European Journal of Cardio-Thoracic Surgery | 1997
Rajneesh Malhotra; Manisha Mishra; Trilochan Singh Kler; Vijay Mohan Kohli; Yatin Mehta; Naresh Trehan
OBJECTIVE To evaluate the perioperative effects of intravenous diltiazem infusion on left ventricular functions, hemodynamics and as an anti-ischemic and antiarrhythmic agent in patients undergoing coronary artery bypass grafting (CABG). METHODS A double blind, randomised study was performed on 71 patients undergoing elective CABG. Infusion of diltiazem (0.1 mg/kg per h, n = 34) or nitroglycerin (1 microgram/kg per min, n = 37) was given for 24 h starting from onset of cardiopulmonary bypass. Holter monitoring, electrocardiogram and serum cardiac enzymes levels were used to diagnose myocardial ischemia. Myocardial function was assessed by perioperative transesophageal echocardiography. RESULTS The two groups did not differ with respect to preoperative and operative data. Diltiazem had no influence on hemodynamic parameters except for significant reduction in post operative heart rate and pulse pressure rate. Transient ischemic events (dilitiazem 10.2% versus nitroglycerin 33.3%, P = 0.15) and transient coronary spasm (diltiazem-6.8% versus nitroglycerin 25.9%, P = 0.15) were reduced in the diltiazem group as compared with the nitroglycerin group. The postoperative incidence of atrial fibrillation (diltiazem 3% versus nitroglycerin 22%, P = 0.03), supra ventricular tachycardia (diltiazem-3% versus nitroglycerin-22%, P = 0.03) and average ventricular premature contraction per h (diltiazem-40.2 +/- 10.2 versus nitroglycerin 53.8 +/- 12.3, P < 0.01) were significantly lower in the diltiazem group.

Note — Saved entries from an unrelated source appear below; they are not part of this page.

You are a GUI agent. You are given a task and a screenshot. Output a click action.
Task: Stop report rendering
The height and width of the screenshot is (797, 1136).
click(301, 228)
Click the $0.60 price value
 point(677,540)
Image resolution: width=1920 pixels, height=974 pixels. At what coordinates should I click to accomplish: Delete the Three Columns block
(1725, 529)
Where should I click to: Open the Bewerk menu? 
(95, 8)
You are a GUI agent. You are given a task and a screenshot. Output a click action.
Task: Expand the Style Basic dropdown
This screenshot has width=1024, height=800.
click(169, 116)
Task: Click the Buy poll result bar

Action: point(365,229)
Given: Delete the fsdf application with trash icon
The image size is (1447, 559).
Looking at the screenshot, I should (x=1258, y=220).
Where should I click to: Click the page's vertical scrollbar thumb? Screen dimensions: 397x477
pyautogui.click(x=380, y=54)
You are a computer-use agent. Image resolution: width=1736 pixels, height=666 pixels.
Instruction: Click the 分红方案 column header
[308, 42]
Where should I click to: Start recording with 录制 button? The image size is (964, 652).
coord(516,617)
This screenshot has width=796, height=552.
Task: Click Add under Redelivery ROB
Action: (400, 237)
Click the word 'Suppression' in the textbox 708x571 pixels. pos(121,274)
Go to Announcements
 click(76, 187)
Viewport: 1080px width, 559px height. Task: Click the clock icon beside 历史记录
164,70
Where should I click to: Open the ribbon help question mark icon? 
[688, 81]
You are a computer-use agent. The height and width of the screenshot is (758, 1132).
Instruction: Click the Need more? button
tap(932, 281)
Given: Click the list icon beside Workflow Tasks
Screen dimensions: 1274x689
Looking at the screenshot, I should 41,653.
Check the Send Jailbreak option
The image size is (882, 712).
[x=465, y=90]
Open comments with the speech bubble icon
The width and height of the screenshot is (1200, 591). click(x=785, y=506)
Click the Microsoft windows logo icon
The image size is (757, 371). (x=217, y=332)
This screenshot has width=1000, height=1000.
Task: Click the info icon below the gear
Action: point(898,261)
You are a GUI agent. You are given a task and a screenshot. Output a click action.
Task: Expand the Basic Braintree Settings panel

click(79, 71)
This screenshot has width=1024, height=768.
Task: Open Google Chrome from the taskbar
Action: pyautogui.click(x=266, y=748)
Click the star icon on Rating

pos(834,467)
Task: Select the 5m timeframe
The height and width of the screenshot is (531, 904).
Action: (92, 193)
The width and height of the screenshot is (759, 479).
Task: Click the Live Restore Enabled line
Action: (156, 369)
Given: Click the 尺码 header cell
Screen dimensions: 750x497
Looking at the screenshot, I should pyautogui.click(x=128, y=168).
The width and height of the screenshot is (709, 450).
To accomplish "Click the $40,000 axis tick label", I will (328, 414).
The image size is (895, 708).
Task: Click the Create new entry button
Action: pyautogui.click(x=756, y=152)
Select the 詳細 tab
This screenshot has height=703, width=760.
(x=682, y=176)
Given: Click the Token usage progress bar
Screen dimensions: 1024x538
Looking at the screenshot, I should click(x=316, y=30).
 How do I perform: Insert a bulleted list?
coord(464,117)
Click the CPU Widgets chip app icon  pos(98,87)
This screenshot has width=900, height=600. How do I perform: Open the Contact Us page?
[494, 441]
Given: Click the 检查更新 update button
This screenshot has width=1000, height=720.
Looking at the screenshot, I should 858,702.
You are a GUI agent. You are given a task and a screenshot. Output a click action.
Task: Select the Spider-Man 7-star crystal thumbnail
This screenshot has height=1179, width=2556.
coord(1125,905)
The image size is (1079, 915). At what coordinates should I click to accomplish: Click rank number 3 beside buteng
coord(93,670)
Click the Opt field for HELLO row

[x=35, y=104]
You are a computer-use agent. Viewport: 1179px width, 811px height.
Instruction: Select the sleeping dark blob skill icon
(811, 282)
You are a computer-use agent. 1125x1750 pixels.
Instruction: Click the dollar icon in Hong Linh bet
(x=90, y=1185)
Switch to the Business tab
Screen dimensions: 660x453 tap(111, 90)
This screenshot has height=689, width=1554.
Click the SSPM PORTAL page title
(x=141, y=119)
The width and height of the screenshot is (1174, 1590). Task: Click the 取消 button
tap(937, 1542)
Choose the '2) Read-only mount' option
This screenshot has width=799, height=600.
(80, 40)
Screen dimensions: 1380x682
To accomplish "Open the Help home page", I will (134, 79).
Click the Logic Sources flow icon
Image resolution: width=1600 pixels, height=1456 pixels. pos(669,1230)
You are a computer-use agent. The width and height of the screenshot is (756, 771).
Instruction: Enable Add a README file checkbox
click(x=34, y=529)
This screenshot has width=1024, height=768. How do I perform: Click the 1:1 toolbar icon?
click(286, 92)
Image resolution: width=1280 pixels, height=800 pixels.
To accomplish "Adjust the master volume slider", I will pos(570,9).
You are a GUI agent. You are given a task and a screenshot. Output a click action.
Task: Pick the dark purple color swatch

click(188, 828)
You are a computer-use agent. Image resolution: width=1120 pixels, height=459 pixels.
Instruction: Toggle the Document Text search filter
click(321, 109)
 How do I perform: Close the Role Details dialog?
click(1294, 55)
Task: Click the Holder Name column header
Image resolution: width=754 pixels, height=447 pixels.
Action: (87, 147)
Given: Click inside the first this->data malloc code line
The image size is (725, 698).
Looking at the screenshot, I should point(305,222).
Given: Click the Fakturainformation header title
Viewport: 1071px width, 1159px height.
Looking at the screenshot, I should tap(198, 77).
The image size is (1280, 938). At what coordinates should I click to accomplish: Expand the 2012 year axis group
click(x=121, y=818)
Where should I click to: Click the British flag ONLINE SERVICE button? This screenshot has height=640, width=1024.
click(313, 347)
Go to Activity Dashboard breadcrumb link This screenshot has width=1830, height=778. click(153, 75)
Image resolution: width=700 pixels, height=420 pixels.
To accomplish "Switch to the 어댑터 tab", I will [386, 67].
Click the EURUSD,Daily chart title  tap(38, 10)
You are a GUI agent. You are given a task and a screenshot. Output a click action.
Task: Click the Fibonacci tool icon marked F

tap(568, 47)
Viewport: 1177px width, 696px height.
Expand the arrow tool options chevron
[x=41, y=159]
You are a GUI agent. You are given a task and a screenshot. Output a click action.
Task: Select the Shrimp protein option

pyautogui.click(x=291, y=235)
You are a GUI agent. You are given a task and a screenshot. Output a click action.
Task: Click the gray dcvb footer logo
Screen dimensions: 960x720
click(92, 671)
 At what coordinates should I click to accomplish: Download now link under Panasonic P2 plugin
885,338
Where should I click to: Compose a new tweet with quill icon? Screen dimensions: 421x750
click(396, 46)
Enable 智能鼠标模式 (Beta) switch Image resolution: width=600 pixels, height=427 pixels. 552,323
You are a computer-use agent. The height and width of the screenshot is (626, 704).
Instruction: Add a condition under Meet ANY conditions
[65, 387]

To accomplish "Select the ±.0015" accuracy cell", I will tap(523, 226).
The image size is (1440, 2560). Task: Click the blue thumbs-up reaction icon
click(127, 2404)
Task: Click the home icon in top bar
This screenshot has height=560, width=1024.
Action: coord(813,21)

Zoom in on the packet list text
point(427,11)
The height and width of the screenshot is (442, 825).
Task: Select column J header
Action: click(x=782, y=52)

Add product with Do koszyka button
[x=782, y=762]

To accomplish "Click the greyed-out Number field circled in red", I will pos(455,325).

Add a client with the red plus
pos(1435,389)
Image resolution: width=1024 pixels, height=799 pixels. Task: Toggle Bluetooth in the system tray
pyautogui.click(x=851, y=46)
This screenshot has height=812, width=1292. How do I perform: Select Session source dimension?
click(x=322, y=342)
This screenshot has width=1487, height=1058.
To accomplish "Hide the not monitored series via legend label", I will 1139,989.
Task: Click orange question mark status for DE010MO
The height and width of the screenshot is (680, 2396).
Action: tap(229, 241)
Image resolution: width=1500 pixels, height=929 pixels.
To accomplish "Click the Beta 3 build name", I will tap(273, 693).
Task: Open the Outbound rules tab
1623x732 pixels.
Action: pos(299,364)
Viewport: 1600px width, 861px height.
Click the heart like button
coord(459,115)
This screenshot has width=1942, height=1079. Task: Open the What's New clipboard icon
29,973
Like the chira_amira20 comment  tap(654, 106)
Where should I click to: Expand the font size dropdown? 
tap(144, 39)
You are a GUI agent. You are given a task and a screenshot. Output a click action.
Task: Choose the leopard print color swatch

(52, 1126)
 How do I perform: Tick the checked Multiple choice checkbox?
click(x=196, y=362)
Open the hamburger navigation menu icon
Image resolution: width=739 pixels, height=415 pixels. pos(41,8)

Transesophageal echocardiography showed no significant difference in left ventricular functions and better preservation of left ventricular diastolic functions in post cardiopulmonary bypass period in diltiazem group. In addition mean deceleration time for the E wave on a 12 h post cardiopulmonary bypass period was significantly lower in the diltiazem group as compared with nitroglycerin (diltiazem 131 +/- 6 versus nitroglycerin 171 +/- 6, P < 0.01). CONCLUSION The present study demonstrates that diltiazem infusion provides superior anti-ischemic protection and control of supraventricular arrhythmias as compared to nitroglycerin and does not produce any negative inotropic effect, as demonstrated by transesophageal echocardiography.